▶ _Supplied material_:
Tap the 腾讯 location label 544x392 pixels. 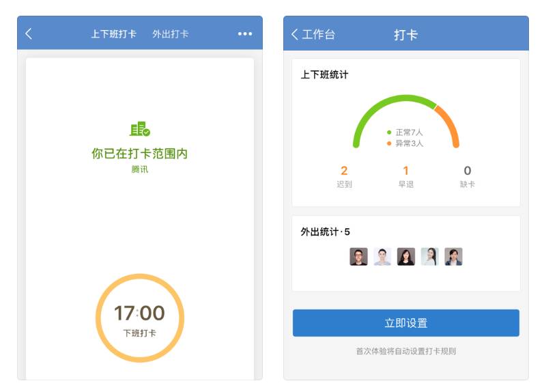(x=140, y=169)
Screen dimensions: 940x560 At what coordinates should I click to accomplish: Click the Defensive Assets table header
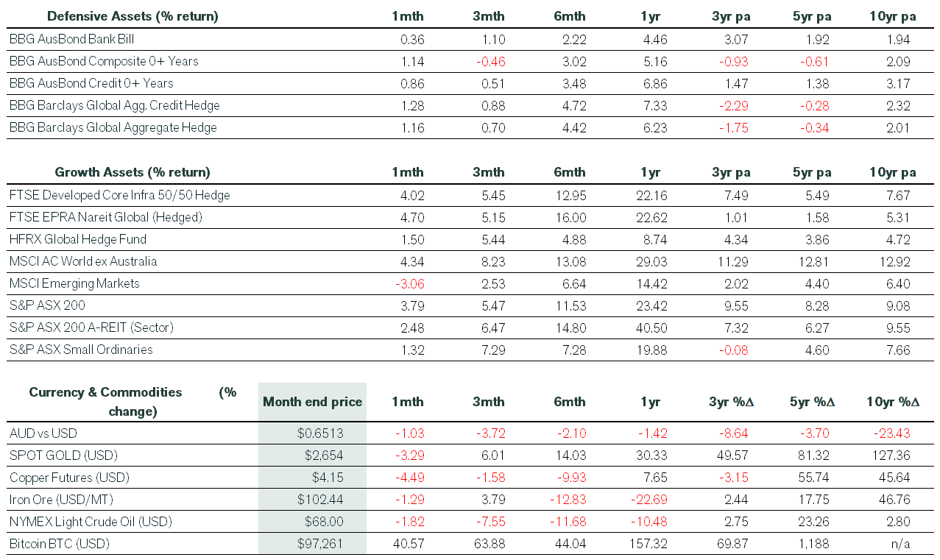click(x=132, y=16)
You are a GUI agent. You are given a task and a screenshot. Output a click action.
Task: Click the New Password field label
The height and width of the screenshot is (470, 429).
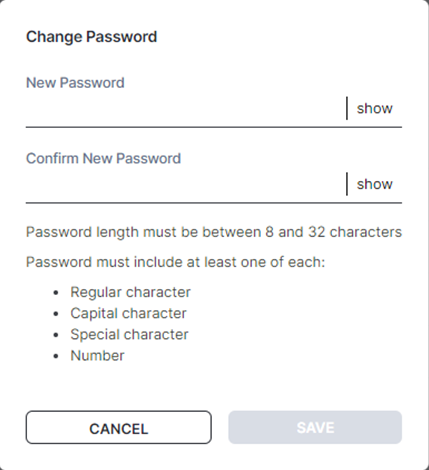pos(75,83)
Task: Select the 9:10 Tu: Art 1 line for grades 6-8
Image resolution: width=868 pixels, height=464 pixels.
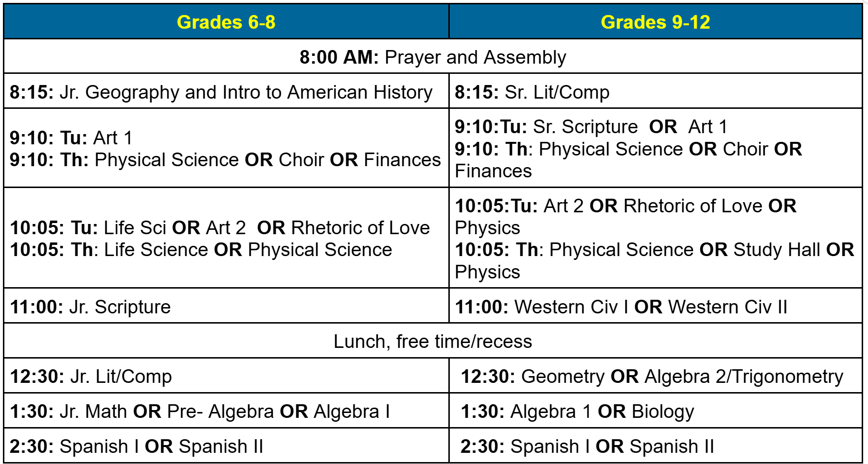Action: 71,138
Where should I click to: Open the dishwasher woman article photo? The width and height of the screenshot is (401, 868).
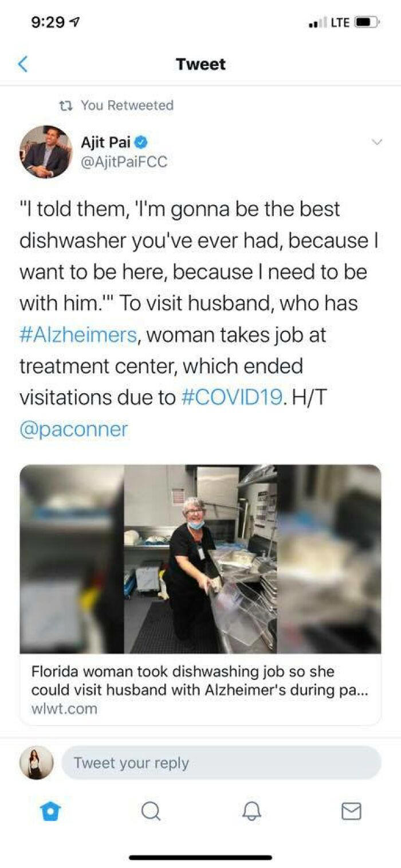[201, 559]
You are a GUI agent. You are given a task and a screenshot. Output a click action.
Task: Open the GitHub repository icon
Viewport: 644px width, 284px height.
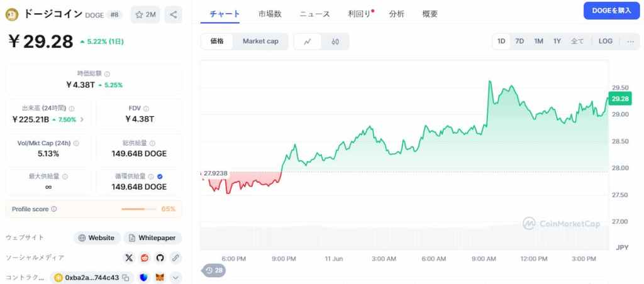tap(160, 258)
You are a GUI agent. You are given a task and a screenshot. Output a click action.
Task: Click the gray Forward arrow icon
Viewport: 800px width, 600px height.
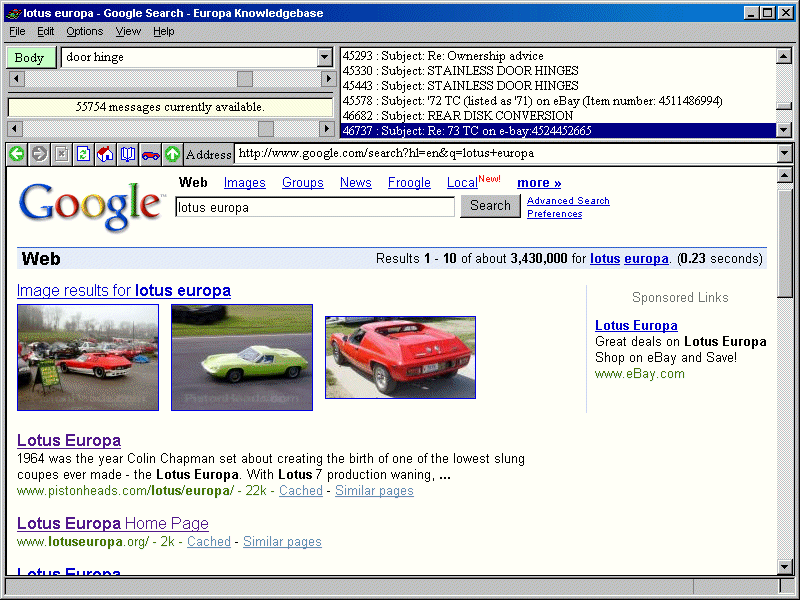click(x=39, y=154)
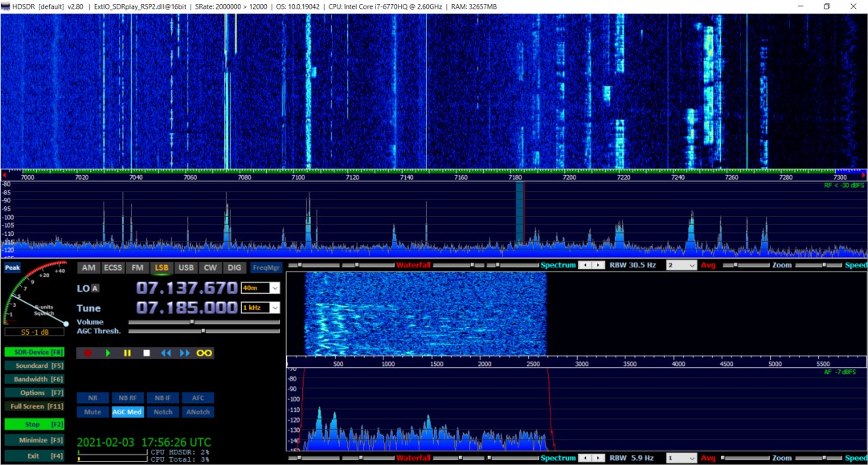Switch to USB demodulation mode

(186, 267)
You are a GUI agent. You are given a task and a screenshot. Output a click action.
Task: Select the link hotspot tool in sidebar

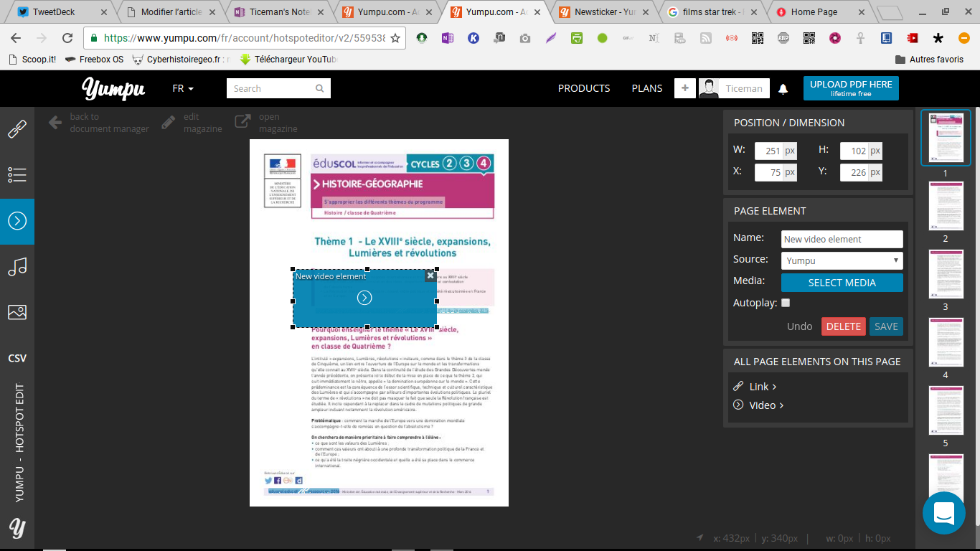coord(17,129)
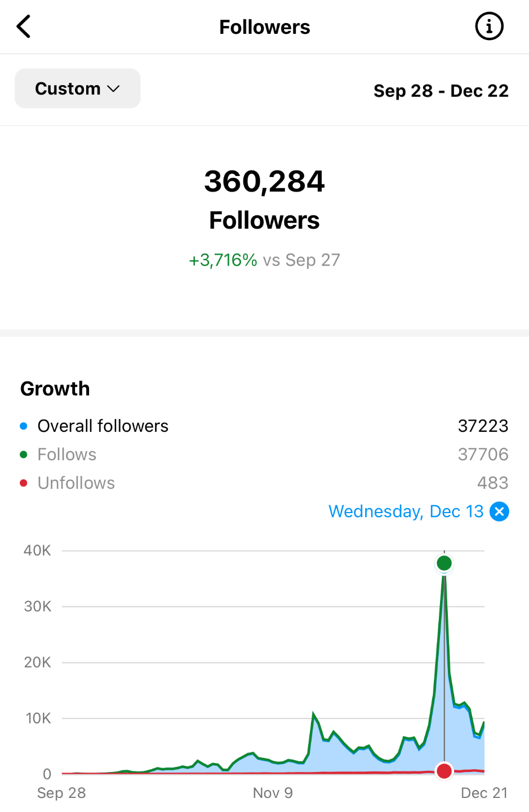The height and width of the screenshot is (812, 529).
Task: Toggle the Follows series label
Action: click(66, 454)
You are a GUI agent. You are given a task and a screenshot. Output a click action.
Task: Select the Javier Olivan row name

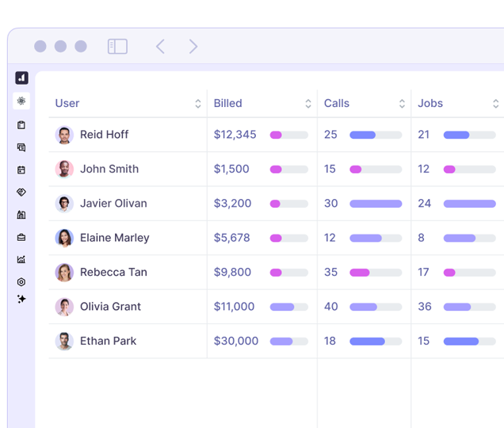[x=113, y=204]
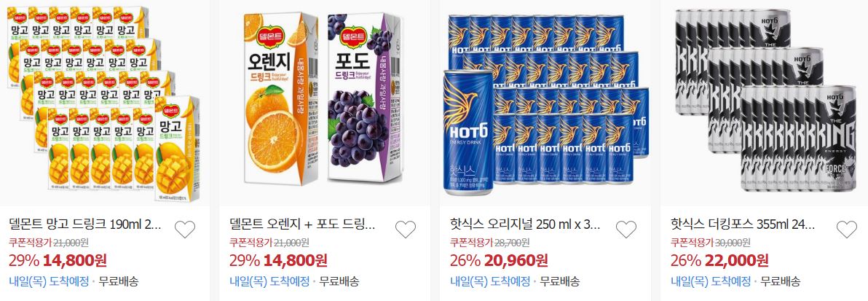Image resolution: width=868 pixels, height=301 pixels.
Task: Toggle heart icon on orange + grape drink
Action: click(405, 229)
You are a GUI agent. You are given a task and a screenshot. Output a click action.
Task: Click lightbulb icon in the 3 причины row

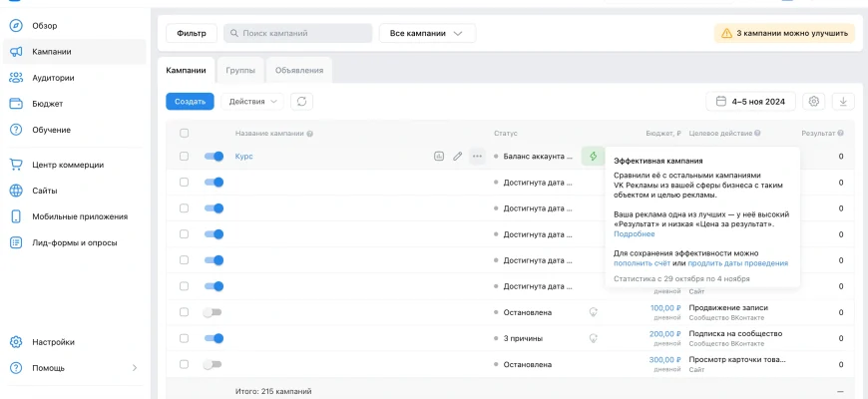coord(593,338)
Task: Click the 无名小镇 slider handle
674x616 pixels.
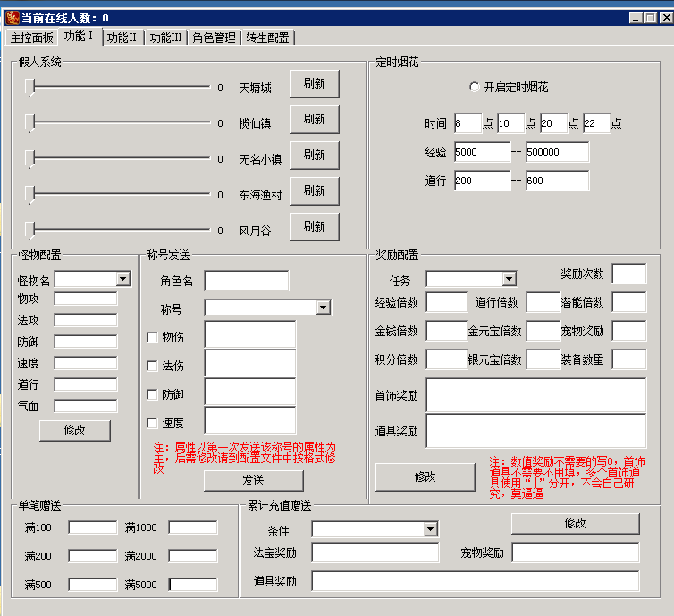Action: (x=30, y=158)
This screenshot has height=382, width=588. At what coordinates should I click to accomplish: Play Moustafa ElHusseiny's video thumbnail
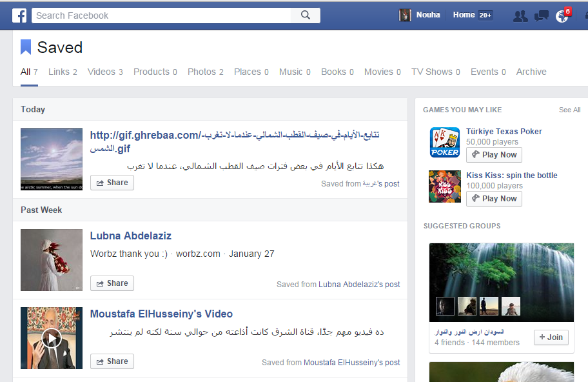click(x=52, y=338)
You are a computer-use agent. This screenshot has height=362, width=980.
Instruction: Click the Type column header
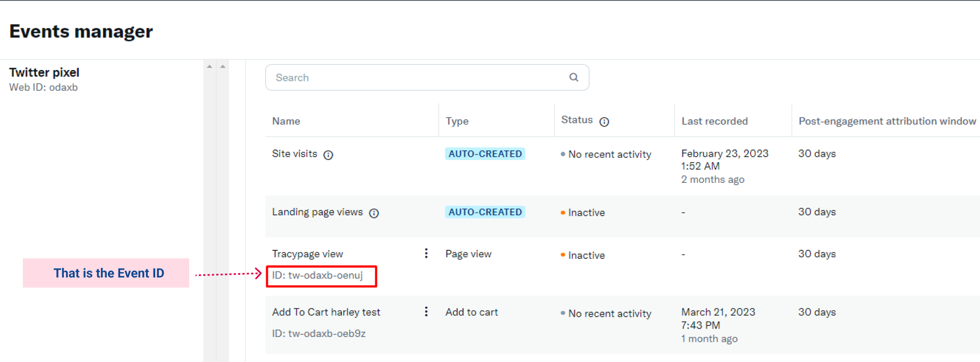[457, 121]
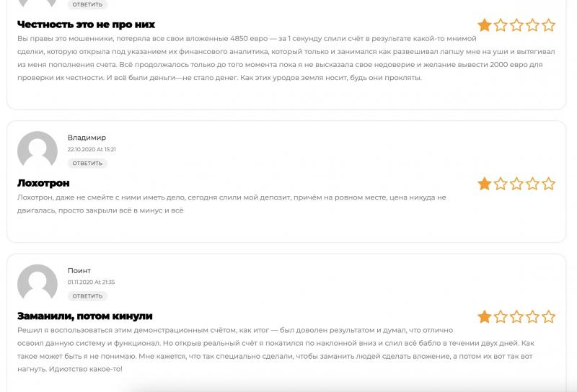
Task: Click fourth star in Поинт's review rating
Action: pos(532,316)
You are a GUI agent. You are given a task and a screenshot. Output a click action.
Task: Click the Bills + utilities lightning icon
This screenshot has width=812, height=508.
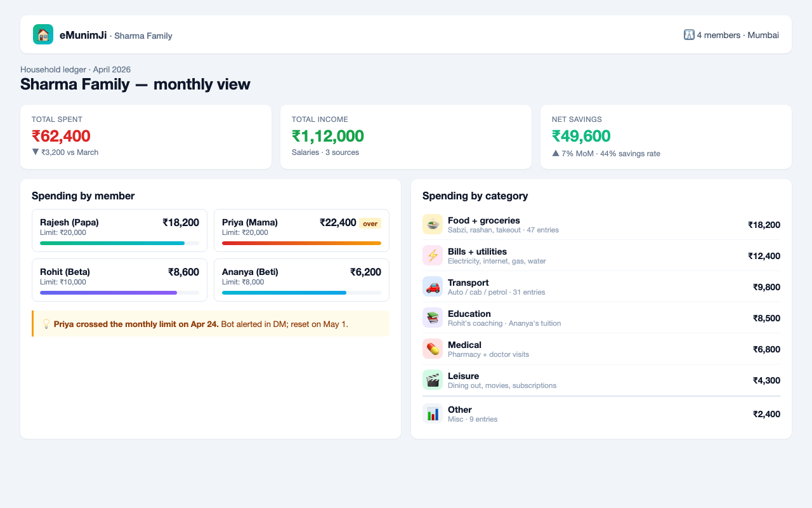(x=433, y=255)
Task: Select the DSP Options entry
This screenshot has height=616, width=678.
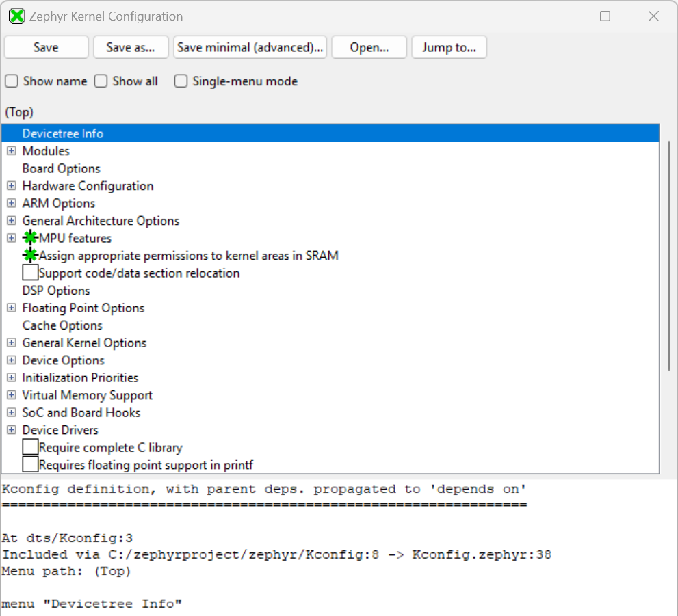Action: coord(56,291)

▶ _What the task asks_:
Every line from the one containing "674x616 pixels." through the last line of the records is to be reproduced exactly, with pictures left out and nothing else given.

▶ _Task response_:
674x616 pixels.
Action: (x=30, y=158)
This screenshot has height=382, width=588. At what coordinates should I click to accomplish: Play Moustafa ElHusseiny's video thumbnail
click(x=52, y=338)
You are a computer-use agent. This screenshot has height=362, width=980.
Instruction: Click the Type column header
[457, 121]
Task: Click fourth star in Поинт's review rating
Action: pos(532,316)
You are a GUI agent. You are given a task and a screenshot. Output a click action.
Task: Click the Bills + utilities lightning icon
This screenshot has width=812, height=508.
(x=433, y=255)
Task: Select the DSP Options entry
This screenshot has height=616, width=678.
Action: coord(56,291)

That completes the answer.